Extrait de page
-=-=-=-=-

Effectivement, comme nous le montrerons plus loin, on retrouve dans sa jeunesse plusieurs indices de rejet de l’orthodoxie.
Comme Gurrieri le fait remarquer, le texte de 1949 de Prebisch préparé pour la Conférence de la Havane reflète surtout des idées passées de Prebisch avant son entrée à la Commission Economique Pour l’Amérique Latine et les Caraïbes (CEPAL). En effet, il a d’abord joint la CEPAL pour une courte période de 4 mois dans laquelle il devait aider à la formation de cette institution nouvellement créée et préparer un rapport pour la 2ème Session de la CEPAL à la Havane qui devait se tenir en juin 1949 . Cette période étant très courte et la tâche très ardue, il n’a pas vraiment eu le temps de fréquenter et échanger avec les autres économistes de la nouvelle branche de l’ONU . Il a été rapporté par Dosman (2010) et Celso Furtado (1986, p.59-60) qu’un premier brouillon du rapport a circulé, et que Furtado a critiqué le manque de prise de position et de nouveauté dans le contenu, qui était trop prudent selon lui. Alors qu’il travaillait encore sur son rapport, Prebisch a lu un brouillon non publié de Hans Singer où se trouvaient des idées similaires aux siennes, et cela l’a apparemment conforté dans ses thèses et motivé à écrire l’article final pour la Conférence. Mais étant donné que la Conférence était imminente, l’article final a été écrit en 3 jours et 3 nuits, et présenté à ses collègues de la CEPAL le jour de leur départ. Aucun commentaire ou modification n’étaient possibles à cause du manque de temps. Donc, mis à part une probable inspiration de Hans Singer et peut-être le changement de ton suggéré par Celso Furtado, les idées de l’article de 1949 étaient celles de Prebisch, fruit de son expérience antérieure à son entrée à la CEPAL.
Sur cette base, nous pensons qu’il est nécessaire de se pencher sur les années de formation académique et professionnelle de Prebisch afin de comprendre les idées qui ont inspiré sa théorie du développement présentée dans son texte de 1949. Cet exercice montrera que la théorie du développement de Prebisch rassemble ses différentes expériences en un tout cohérent.
Afin de montrer la cohérence dans les idées de Prebisch dès ses années d’étudiant (qui commencent en 1918), il nous semble important d’apporter des éléments biographiques concernant son enfance et surtout sa formation et ses expériences dès l’Université.

-=-=-=-=-

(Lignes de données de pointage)
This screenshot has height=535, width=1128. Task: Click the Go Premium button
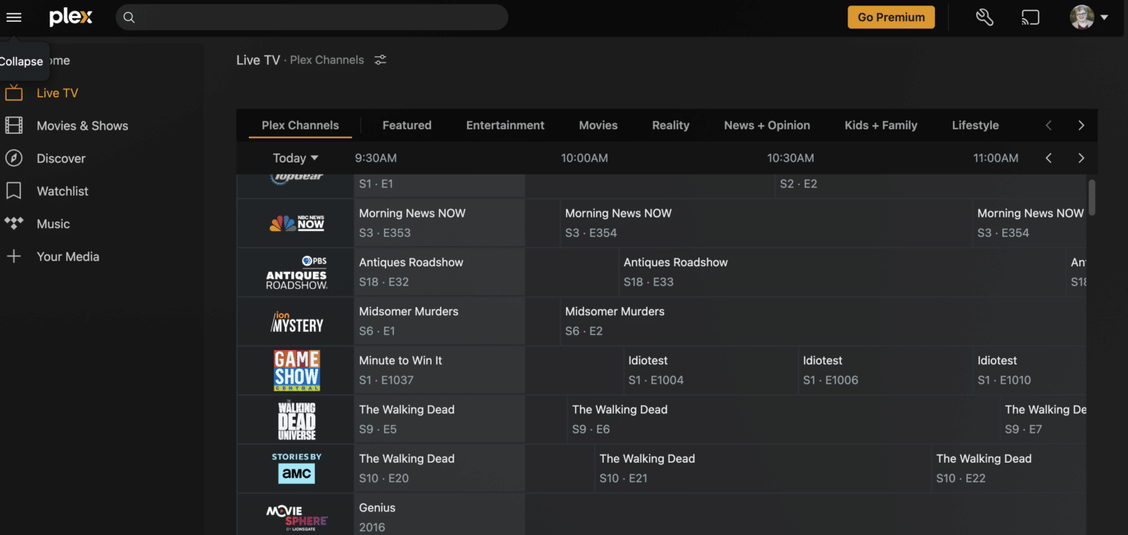coord(890,17)
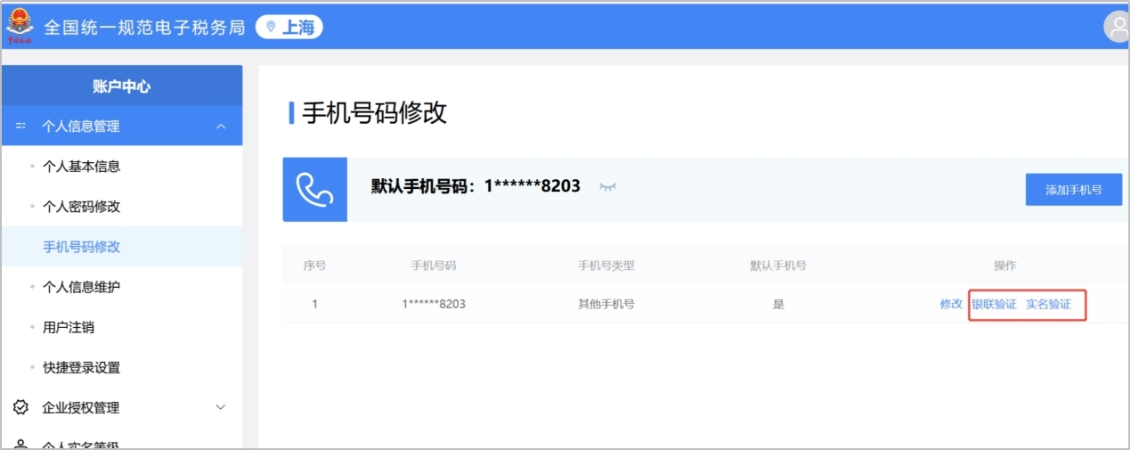Click the user avatar icon
Image resolution: width=1131 pixels, height=450 pixels.
tap(1117, 27)
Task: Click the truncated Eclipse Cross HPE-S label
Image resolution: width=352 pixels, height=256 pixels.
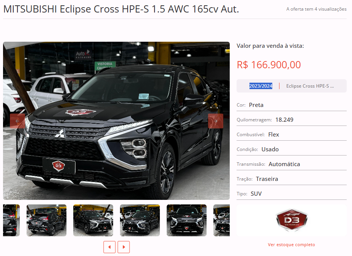Action: 310,86
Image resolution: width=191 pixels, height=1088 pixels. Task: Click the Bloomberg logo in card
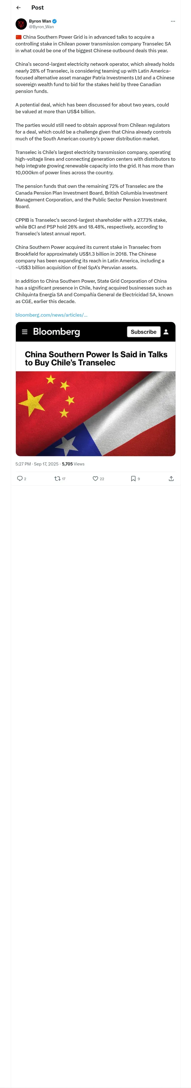point(56,332)
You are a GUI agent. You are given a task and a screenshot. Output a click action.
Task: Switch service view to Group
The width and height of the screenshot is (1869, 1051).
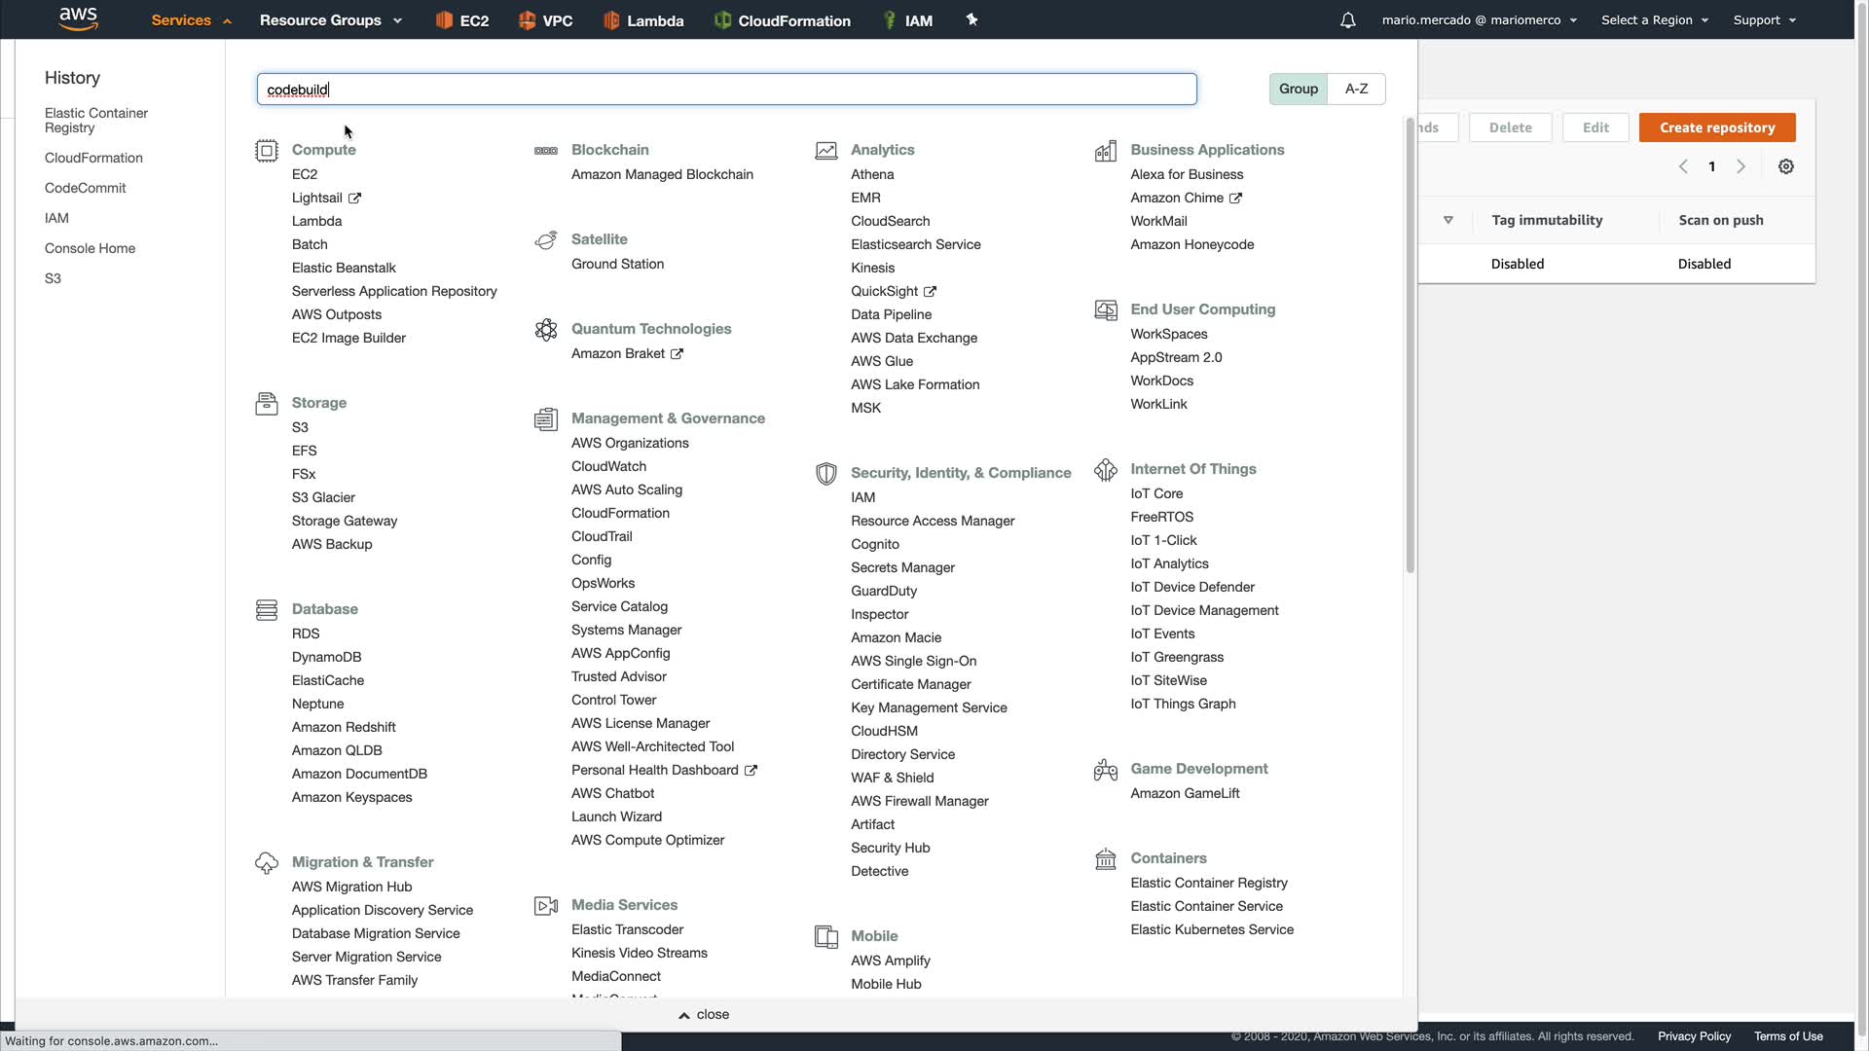1298,89
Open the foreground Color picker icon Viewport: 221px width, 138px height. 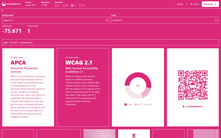pos(216,20)

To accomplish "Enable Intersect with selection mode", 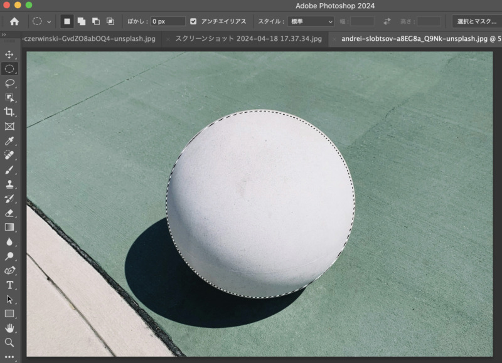I will tap(110, 21).
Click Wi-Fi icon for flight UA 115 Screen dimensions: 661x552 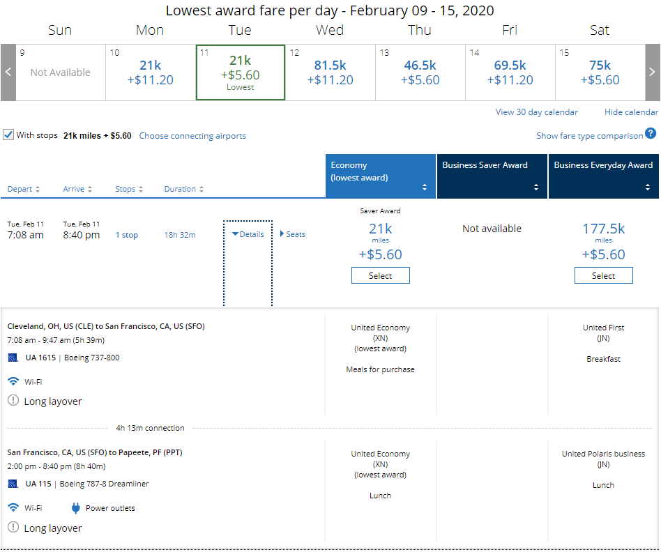13,508
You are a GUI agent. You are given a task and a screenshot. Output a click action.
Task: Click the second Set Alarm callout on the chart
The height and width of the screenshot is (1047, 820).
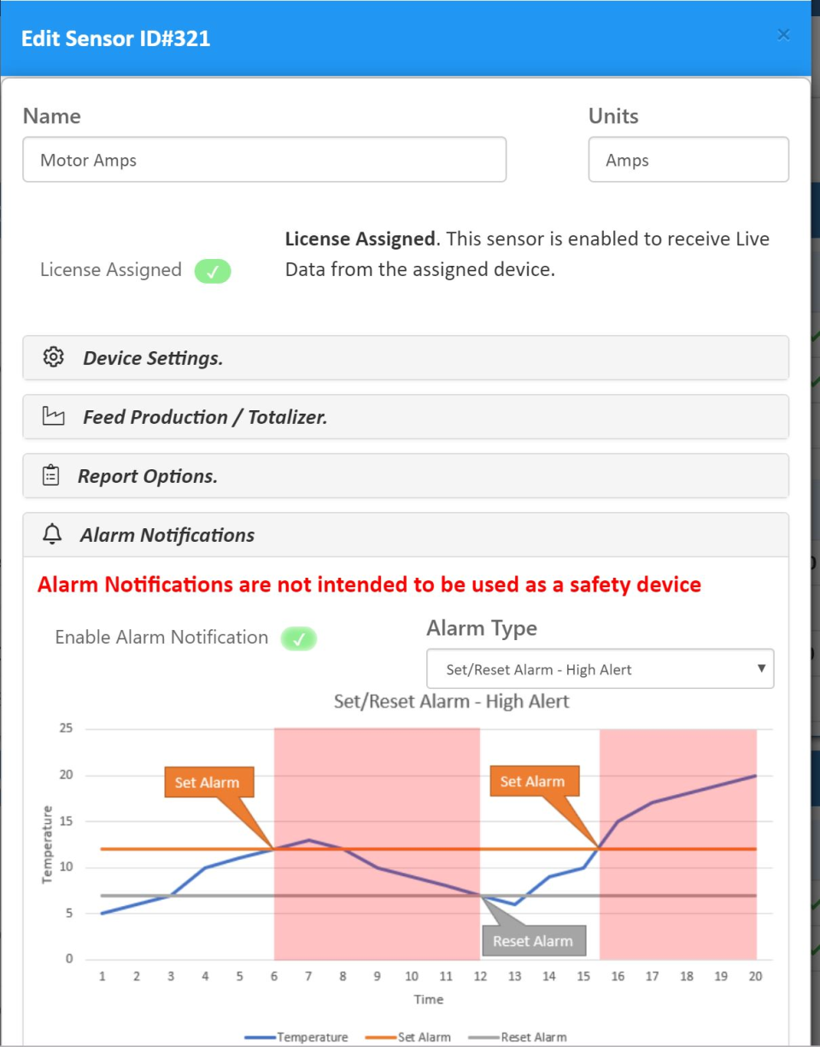point(535,781)
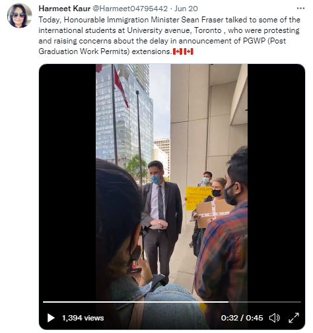
Task: Click the glass skyscraper in the video
Action: point(124,114)
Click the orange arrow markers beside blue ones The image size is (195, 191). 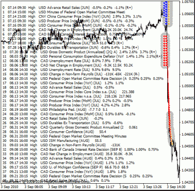tap(169, 13)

-=-=-=-=-

Reproduisez sans modification le passage de l'extrait sur Prebisch qui va de « Sur cette base, nous » jusqu'à « expériences dès l’Université. » inclus. Ces données n'ont aucun lien avec l'extrait sur Prebisch.

Résultat obtenu
Sur cette base, nous pensons qu’il est nécessaire de se pencher sur les années de formation académique et professionnelle de Prebisch afin de comprendre les idées qui ont inspiré sa théorie du développement présentée dans son texte de 1949. Cet exercice montrera que la théorie du développement de Prebisch rassemble ses différentes expériences en un tout cohérent.
Afin de montrer la cohérence dans les idées de Prebisch dès ses années d’étudiant (qui commencent en 1918), il nous semble important d’apporter des éléments biographiques concernant son enfance et surtout sa formation et ses expériences dès l’Université.